Once, you have gotten into useful discussion of the concept of multivariable functions, you have give the person the most useful insights for daily life. Even though you haven't gotten into the diffyq part of it at all. If the person responds well and you want to carry on further, you could mention that PDEs are a method of going from evidence about how the factors change to try to unravel the equation. If the person knows integral calculus, refer to that. Solving an ODE or PDE is kissing cousins to "going backwards" in integration. Asuming they don't, don't refer to it.

The other thing that is extremely useful for a layman is to give them some context of where PDEs occur in a curriculum and who needs to learn them. (Something that I find lacking at times on Stack.) Mention how it is really part of the "calculus track". That it is like "harder calculus". and comes after 3 semesters of calculus and one of ODEs (just say simple DEs if you want). That it is used by engineers and physicists (and of course mathematicians). But I would emphasize the place in the technical curriculum over the math track...after all look at the numbers of students.

P.s. I will even admit to not knowing PDEs well. Have encountered them at times but never really mastered them. But knowing where they "fit in the universe" is still useful. So I have some sympathy for the layman and some feel for what is useful for him to understand.

This is why I struggle with Wikipedia articles about math concepts or math subjects which take a definitional approach (with lots of rigor) as the very first step to understanding. Rather than saying "a lion is sort of like a cat but much bigger. It is yellow and has big teeth. The males have a bunch of hair on their head called a mane. They live in Africa and can kill big animals like deer or zebra and can kill a man no problem." This helps me out way more than some formal taxonomy (with massive amounts of recursions or lookups...in math with an amount of lookups that basically requires learning courses to understand even an overview encyclopedia article!)

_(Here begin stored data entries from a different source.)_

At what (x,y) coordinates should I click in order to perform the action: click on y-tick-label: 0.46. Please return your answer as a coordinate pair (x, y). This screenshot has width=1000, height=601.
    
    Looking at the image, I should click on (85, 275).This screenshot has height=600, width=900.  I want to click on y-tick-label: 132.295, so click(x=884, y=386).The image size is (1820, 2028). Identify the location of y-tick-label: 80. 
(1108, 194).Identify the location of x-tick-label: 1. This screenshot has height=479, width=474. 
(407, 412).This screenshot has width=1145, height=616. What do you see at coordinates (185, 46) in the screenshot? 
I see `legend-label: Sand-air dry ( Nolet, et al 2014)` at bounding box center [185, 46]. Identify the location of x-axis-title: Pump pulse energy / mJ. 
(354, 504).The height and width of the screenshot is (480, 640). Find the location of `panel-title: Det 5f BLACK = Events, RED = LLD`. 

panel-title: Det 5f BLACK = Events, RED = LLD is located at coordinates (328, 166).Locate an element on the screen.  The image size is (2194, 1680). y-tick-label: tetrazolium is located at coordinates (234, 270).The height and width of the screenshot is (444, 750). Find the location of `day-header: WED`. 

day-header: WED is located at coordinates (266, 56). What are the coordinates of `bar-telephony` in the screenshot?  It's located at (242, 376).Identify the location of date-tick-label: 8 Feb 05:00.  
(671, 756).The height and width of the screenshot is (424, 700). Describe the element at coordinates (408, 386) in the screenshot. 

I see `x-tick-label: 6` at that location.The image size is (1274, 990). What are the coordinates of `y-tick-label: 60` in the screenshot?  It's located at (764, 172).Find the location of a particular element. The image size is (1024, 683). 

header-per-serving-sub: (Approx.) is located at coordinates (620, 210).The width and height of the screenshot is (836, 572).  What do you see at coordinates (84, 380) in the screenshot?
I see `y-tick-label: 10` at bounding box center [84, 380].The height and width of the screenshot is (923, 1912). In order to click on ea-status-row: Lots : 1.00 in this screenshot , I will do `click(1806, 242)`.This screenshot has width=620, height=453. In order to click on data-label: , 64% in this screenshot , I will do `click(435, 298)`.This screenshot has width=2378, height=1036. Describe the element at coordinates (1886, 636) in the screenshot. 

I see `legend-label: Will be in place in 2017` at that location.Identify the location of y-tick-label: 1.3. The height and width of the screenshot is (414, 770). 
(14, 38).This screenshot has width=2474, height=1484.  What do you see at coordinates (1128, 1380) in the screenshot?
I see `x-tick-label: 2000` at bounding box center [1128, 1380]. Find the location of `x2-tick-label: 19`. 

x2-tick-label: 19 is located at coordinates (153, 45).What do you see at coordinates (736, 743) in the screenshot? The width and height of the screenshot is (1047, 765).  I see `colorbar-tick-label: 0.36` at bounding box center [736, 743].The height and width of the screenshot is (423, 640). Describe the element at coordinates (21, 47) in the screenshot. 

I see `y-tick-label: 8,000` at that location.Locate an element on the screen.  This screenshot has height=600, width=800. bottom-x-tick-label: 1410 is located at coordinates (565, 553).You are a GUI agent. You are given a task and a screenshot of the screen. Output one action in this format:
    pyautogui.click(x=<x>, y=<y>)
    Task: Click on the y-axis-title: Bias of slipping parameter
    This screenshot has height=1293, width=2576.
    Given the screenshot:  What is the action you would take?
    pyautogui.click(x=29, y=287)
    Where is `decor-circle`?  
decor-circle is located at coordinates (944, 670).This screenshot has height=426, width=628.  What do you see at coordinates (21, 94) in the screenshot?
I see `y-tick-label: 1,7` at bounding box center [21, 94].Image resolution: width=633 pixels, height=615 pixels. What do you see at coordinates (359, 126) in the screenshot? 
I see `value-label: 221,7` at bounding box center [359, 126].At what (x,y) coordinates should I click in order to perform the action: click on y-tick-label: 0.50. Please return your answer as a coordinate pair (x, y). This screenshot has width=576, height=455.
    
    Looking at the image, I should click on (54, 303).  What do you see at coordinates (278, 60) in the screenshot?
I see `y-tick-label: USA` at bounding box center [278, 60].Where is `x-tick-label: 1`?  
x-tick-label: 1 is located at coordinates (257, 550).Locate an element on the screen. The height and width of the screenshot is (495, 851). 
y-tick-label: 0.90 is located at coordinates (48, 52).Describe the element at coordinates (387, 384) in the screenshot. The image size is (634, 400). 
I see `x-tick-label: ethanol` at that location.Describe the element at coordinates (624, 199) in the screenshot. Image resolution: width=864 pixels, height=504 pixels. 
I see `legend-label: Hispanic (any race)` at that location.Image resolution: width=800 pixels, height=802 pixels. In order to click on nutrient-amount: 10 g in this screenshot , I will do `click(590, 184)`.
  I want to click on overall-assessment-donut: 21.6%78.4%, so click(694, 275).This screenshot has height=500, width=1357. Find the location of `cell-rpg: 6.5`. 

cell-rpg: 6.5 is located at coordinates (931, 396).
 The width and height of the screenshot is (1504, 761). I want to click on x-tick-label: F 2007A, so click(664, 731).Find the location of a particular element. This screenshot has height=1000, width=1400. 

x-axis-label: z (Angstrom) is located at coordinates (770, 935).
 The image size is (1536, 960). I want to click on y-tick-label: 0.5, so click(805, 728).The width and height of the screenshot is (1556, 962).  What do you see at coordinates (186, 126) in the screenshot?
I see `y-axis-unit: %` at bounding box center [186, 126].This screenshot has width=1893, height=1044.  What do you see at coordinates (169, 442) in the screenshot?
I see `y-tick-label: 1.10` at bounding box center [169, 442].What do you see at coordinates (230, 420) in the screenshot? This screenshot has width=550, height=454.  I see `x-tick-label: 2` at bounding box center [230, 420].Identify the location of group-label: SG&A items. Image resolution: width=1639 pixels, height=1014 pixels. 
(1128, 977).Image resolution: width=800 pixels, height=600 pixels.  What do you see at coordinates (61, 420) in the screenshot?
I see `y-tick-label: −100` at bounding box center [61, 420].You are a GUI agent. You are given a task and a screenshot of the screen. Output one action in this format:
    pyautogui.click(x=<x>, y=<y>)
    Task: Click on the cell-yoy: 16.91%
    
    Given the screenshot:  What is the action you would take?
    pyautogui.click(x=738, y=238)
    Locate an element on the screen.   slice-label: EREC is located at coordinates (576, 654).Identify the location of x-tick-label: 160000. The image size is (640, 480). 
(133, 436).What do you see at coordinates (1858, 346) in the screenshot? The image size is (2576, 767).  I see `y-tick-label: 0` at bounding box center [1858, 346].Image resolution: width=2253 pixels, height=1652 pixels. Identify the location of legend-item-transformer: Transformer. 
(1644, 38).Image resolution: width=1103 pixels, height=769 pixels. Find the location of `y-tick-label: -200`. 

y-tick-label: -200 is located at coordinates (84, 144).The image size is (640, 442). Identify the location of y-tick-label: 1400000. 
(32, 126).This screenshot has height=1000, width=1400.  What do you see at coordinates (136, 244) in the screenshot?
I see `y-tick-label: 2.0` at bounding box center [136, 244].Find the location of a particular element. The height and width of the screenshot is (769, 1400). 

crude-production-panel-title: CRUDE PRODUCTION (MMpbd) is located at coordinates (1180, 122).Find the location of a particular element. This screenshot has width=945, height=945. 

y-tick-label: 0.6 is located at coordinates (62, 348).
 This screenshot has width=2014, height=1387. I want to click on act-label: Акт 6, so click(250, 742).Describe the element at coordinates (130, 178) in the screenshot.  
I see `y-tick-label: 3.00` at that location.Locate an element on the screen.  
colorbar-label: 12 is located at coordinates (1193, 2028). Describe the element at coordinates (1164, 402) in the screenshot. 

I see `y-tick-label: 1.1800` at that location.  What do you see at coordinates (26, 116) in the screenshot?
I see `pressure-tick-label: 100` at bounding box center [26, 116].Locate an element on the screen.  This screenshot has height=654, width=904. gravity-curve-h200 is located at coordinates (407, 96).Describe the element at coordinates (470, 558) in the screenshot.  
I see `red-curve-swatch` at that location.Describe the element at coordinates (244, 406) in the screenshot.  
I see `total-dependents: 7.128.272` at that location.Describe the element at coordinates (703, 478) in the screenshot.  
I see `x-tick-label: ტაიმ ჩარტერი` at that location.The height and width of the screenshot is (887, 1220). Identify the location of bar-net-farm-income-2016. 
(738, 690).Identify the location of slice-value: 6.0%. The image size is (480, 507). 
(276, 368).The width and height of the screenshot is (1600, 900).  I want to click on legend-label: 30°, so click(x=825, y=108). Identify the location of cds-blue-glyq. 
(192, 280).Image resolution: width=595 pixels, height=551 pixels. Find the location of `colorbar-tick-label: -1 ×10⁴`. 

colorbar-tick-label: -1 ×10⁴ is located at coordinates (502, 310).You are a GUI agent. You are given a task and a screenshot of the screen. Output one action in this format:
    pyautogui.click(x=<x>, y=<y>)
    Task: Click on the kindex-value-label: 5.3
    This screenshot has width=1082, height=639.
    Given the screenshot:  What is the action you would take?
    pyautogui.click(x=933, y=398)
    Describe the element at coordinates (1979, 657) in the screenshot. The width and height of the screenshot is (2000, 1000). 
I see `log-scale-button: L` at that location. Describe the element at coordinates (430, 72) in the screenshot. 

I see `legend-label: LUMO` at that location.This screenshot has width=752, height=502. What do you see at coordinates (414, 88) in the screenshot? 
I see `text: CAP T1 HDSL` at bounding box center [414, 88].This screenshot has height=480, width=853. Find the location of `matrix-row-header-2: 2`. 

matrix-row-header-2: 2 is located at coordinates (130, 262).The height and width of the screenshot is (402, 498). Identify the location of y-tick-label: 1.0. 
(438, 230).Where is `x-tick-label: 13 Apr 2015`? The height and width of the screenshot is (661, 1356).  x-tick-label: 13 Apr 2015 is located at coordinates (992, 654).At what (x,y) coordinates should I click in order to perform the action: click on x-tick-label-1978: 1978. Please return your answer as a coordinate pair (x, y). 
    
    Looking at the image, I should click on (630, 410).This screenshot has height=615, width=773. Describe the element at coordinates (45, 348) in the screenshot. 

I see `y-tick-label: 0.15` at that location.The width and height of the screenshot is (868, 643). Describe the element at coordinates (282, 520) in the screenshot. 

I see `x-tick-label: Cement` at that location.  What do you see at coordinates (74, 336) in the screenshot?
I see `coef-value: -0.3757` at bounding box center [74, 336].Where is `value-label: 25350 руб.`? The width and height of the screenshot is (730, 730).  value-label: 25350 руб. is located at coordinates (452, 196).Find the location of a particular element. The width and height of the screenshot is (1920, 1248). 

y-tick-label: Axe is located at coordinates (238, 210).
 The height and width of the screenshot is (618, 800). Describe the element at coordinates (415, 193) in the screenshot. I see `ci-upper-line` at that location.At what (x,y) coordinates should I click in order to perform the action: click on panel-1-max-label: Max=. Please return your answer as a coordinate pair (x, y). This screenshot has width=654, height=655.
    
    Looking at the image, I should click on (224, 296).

An easy example would be Lie groups. I have no idea what they are but would like to know. I don't have a deep math background but way more than the average cat (1580 on old style SATs, math through ODE and some engine math, lots of engineering and science and even some baby group theory in the context of crystallography and IR spectroscopy.) So while perhaps not ready to learn Lie algebra, I am WAY more knowledgeable than a complete layman (say a smart NYT reader who "hated math" and was an English major in college). Yet I can't even just get a basic orientation. So in your discussion with the layperson on PDEs, I would try to give him some orientational description o the field. NOT the first lecture in a course and NOT an attempt to teach most of it an hour (to a person who even lacks prereqs). He just wants to know what kind of animal the PDE is!